▸ Your assignment
Please reproduce all of the lines below, word for word and in full.

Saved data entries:
^^^^^^^^
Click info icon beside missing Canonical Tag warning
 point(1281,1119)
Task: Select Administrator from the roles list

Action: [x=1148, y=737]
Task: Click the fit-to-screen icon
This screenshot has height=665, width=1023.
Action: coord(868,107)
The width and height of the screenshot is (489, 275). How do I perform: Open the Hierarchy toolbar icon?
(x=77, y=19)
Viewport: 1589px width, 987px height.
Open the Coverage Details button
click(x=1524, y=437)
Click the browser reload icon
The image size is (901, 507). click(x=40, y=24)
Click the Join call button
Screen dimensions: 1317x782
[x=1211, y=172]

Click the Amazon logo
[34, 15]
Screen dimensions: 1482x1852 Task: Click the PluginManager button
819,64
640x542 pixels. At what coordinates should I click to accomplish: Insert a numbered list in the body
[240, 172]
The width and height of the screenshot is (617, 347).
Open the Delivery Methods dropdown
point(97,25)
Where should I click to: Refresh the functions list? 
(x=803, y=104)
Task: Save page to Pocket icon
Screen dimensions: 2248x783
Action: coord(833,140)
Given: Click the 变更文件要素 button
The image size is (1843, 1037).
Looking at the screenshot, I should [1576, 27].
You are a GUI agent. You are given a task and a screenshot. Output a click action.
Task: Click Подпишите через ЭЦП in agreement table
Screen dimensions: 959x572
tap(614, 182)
^^^^^^^^
▸ Result of the exercise
Click info icon beside missing Canonical Tag warning
 point(1281,1119)
Task: Select Administrator from the roles list

Action: [x=1148, y=737]
Task: Click the fit-to-screen icon
This screenshot has height=665, width=1023.
Action: coord(868,107)
The width and height of the screenshot is (489, 275). How do I perform: Open the Hierarchy toolbar icon?
(x=77, y=19)
Viewport: 1589px width, 987px height.
Open the Coverage Details button
click(x=1524, y=437)
Click the browser reload icon
The image size is (901, 507). click(x=40, y=24)
Click the Join call button
Screen dimensions: 1317x782
[x=1211, y=172]

Click the Amazon logo
[34, 15]
Screen dimensions: 1482x1852 Task: Click the PluginManager button
819,64
640x542 pixels. At what coordinates should I click to accomplish: Insert a numbered list in the body
[240, 172]
The width and height of the screenshot is (617, 347).
Open the Delivery Methods dropdown
point(97,25)
Where should I click to: Refresh the functions list? 
(x=803, y=104)
Task: Save page to Pocket icon
Screen dimensions: 2248x783
Action: coord(833,140)
Given: Click the 变更文件要素 button
The image size is (1843, 1037).
Looking at the screenshot, I should [1576, 27].
You are a GUI agent. You are given a task and a screenshot. Output a click action.
Task: Click Подпишите через ЭЦП in agreement table
Screen dimensions: 959x572
tap(614, 182)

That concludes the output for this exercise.